The Mafra Palace-Convent began construction on November 17, 1717, with the laying of the first stone in a grand ceremony. Ludovici oversaw the project, and in 1730, his son João Pedro Ludovice, also an architect, replaced him. The grandeur of the Mafra project required the involvement of many skilled professionals, and Ludovici’s training led to the creation of the Mafra School of Draftsmanship, where several architects were trained, later distinguishing themselves during the reign of José I. In parallel, Ludovici worked on other projects, including the restructuring of the Paço da Ribeira and its Royal Chapel (known as the Patriarchal), the High Altar of Évora Cathedral, the High Altar of São Vicente de Fora, and the High Altar of the Church of São Domingos (Lisbon). Unfortunately, most of his works were destroyed in the 1755 Lisbon earthquake, including the Paço and the Patriarchal, with only one portal surviving, now part of the facade of the Church of São Domingos in Lisbon.

== Personal life ==
In 1700, Ludovice converted to Catholicism and married Chiara Agnese Morelli in Naples, in the Kingdom of Naples, daughter of industrialist Francesco Morelli and his wife Anna Morelli.
Ludovici built the Quinta de Alfarrobeira estate in Benfica, completed in 1727, and in its chapel, he married D. Anna Maria Verney (sister of Luís António Verney) in 1720. From this marriage, seven children were born. In Lisbon, at the top of Calçada da Glória, he built a five-story palace with balcony windows, considered one of the most beautiful in old Lisbon, completed in 1747. Ludovici was also involved in the construction of the Águas Livres Aqueduct, although he opposed the solutions proposed for the Alcântara Valley crossing.

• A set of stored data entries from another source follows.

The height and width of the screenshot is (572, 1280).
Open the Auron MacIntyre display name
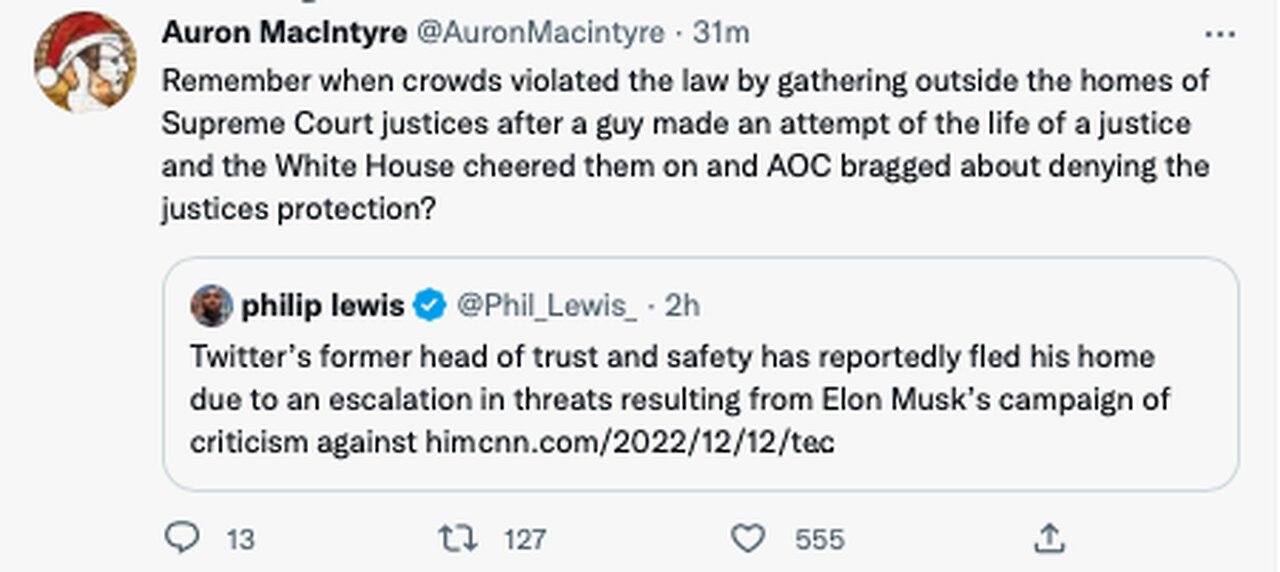(284, 33)
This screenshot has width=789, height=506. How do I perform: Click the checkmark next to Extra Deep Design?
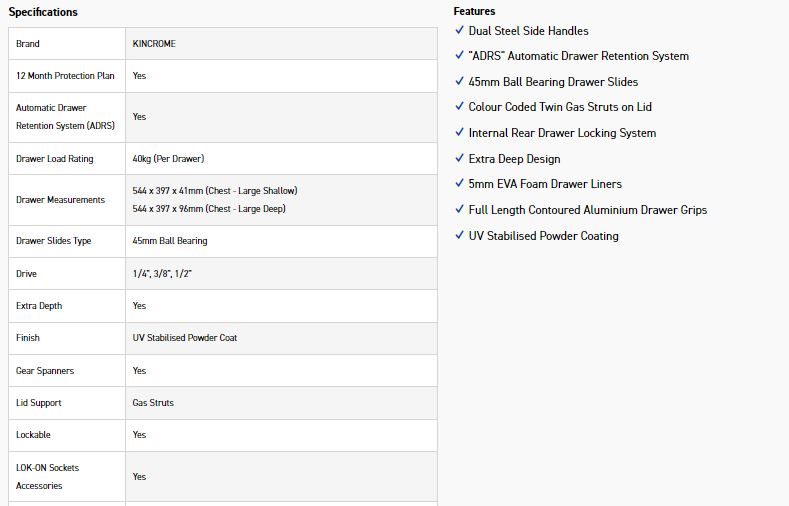459,159
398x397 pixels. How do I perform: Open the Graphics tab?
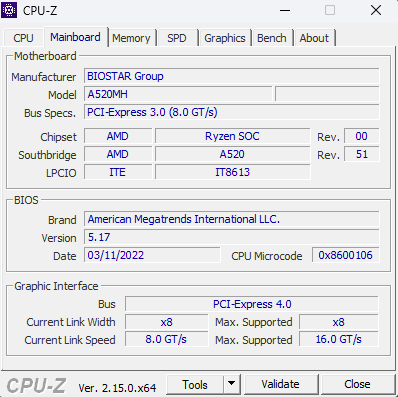(225, 38)
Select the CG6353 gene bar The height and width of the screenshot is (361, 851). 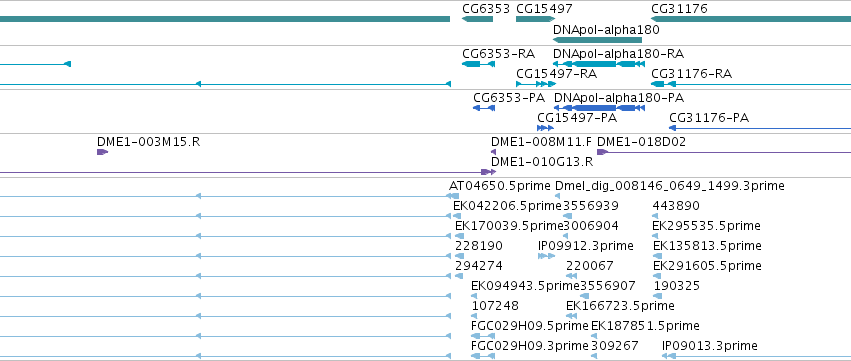coord(477,19)
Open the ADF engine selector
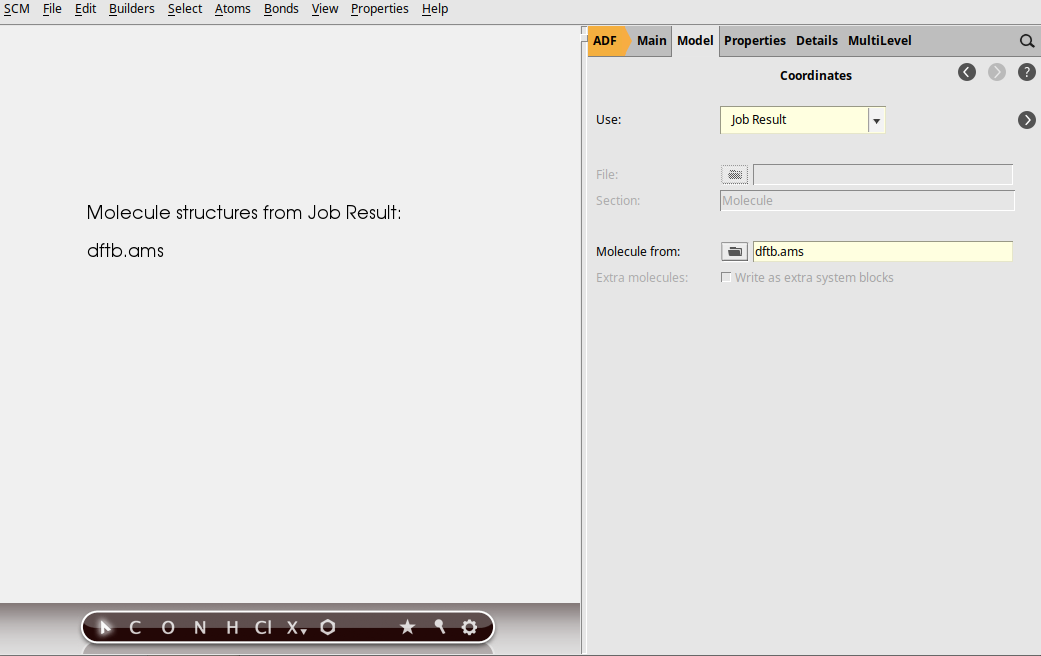 tap(606, 41)
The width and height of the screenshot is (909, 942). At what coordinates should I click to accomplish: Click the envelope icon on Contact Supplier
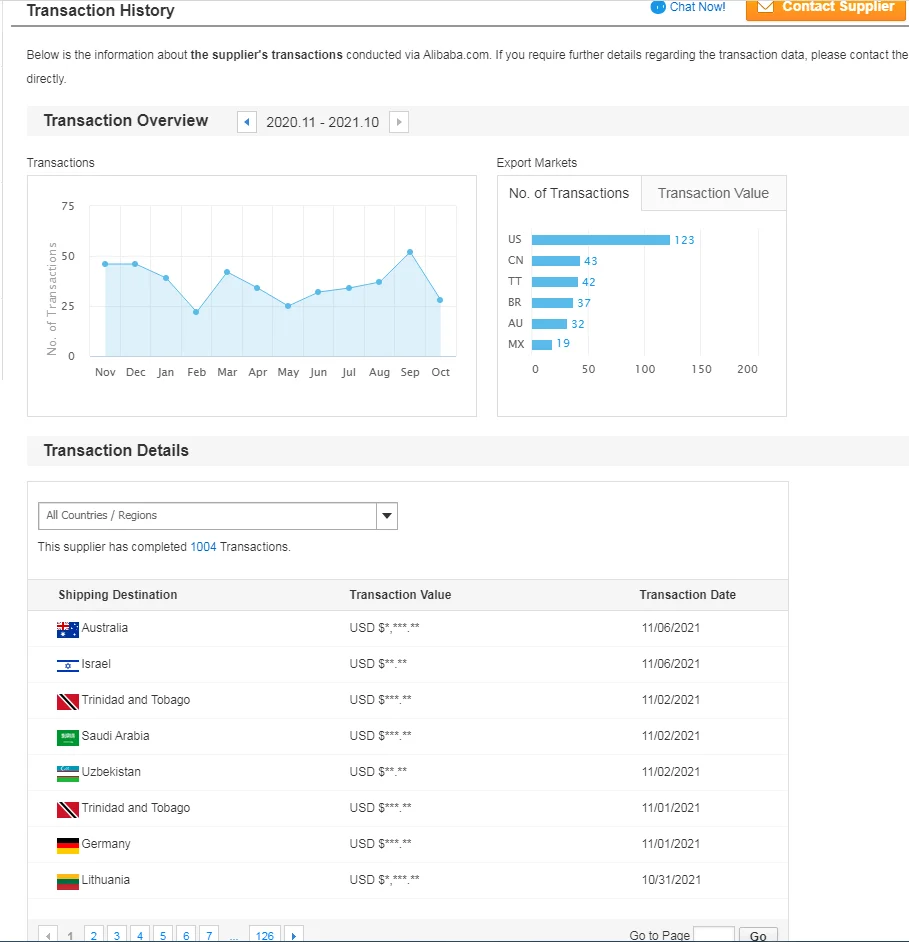pos(765,7)
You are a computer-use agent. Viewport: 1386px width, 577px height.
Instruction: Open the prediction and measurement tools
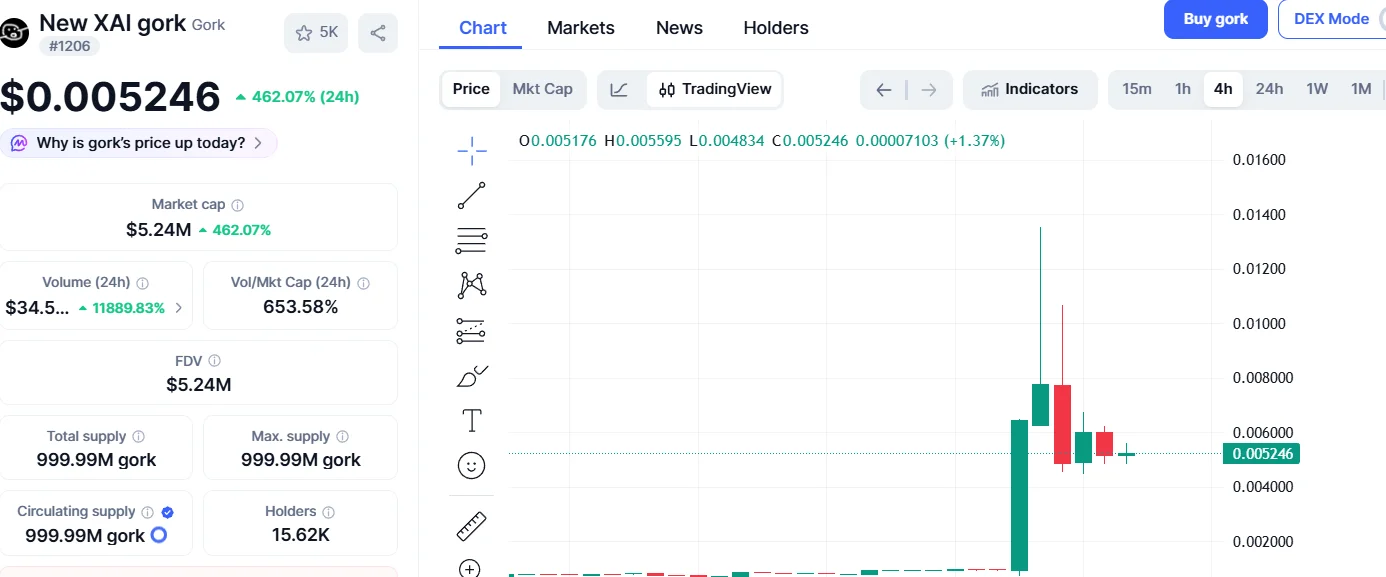point(470,330)

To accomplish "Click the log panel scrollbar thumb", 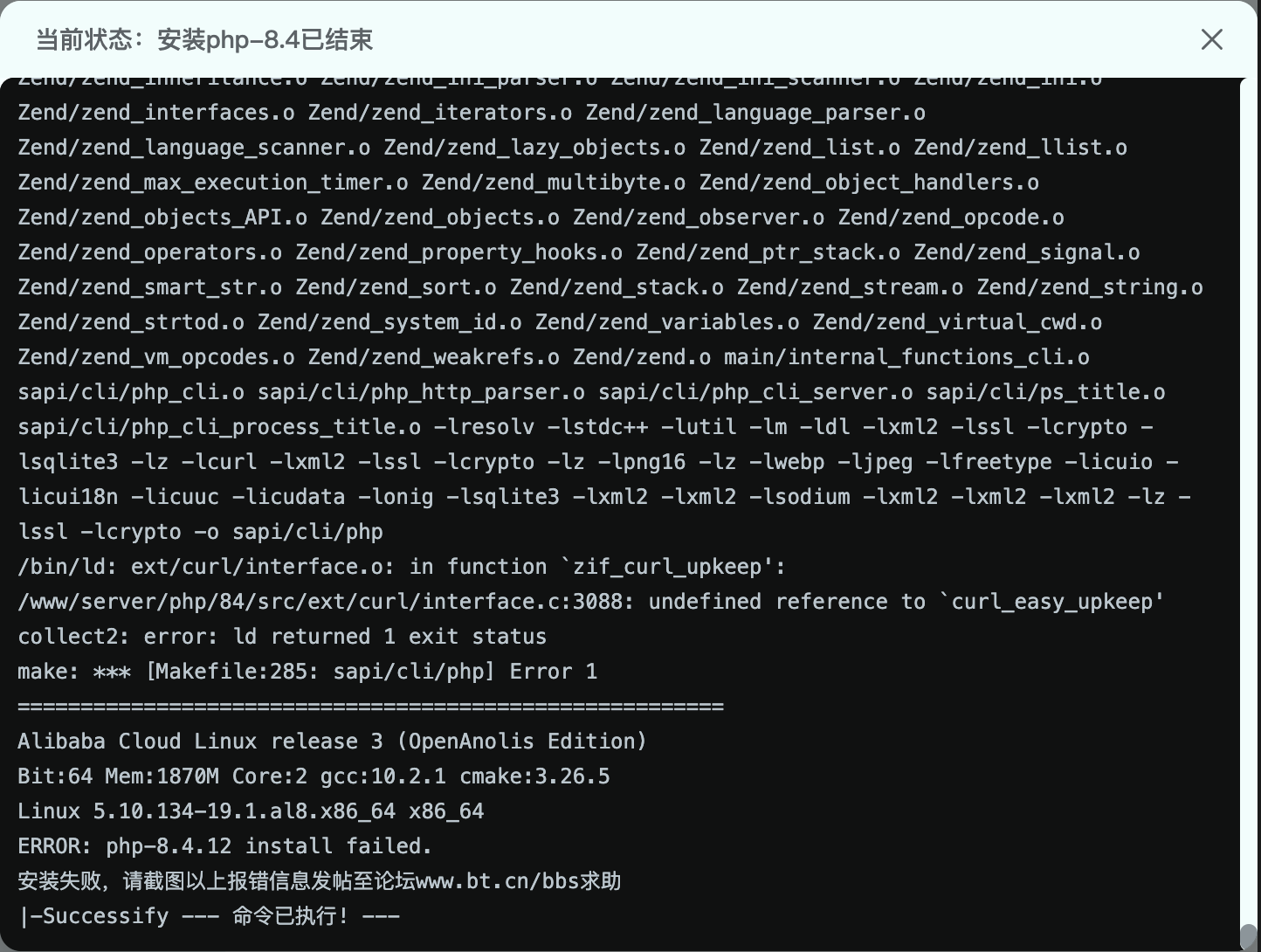I will [x=1248, y=936].
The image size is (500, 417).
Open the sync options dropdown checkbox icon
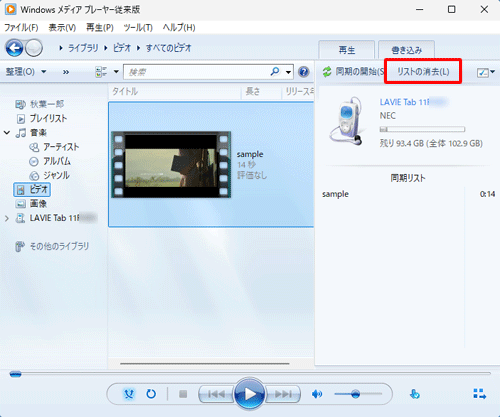pos(486,72)
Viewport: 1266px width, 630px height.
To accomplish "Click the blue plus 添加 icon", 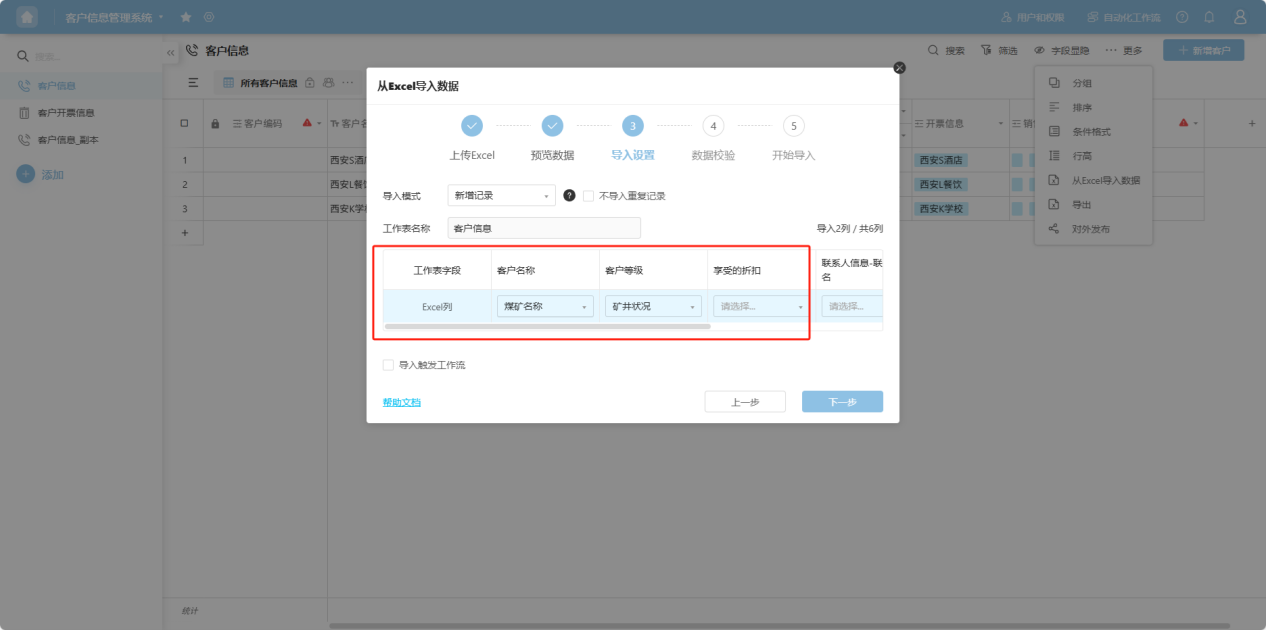I will (26, 174).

== Honors and recognition ==
Dom João V granted him several honors, including his appointment in 1720 as the Architect of the Works of São Vicente de Fora and the Order of Christ in 1740. By 1718, during the works at Évora Cathedral, Dom João V referred to him as REGIUS ARCHITECTUS - IOANNES FEDERICUS LUDOVISIUS. However, his supreme recognition came in 1750, during the reign of Dom José I, when he was officially named Master Architect of the Kingdom, with the rank, salary, and status of Infantry Brigadier. The decree mentioned his 43 years of service to Dom João V, noting that his designs and models, once executed, reflected the magnificence of the monarch who commissioned them, and that his instruction of the workers had significantly advanced the arts in the kingdom. The decree also referenced services rendered both within the kingdom and abroad, implying that his work extended to Colonial Brazil.

== Death ==
As historian Vilhena de Barbosa later emphatically wrote (in "Estudos Históricos e Arqueológicos - Volume II"): "[...] this appointment of the octogenarian artist was not a reward for his services. It had a nobler and higher meaning: it was the disinterested reward given for merit; it was the laurel crown with which a grateful people's crowned representative adorned the illustrious artist at the end of his worldly life. It was, in the end, the light of glory projecting brilliance over an as yet empty grave, while also illuminating the path for new disciples toward the Temple of the Arts."

Covered in prestige and surrounded by great respect, **João Frederico Ludovice** died in Lisbon on January 18, 1752, on Rua Larga de São Roque—where he was then residing—and was buried in the Church of São Roque, as recorded in his death certificate.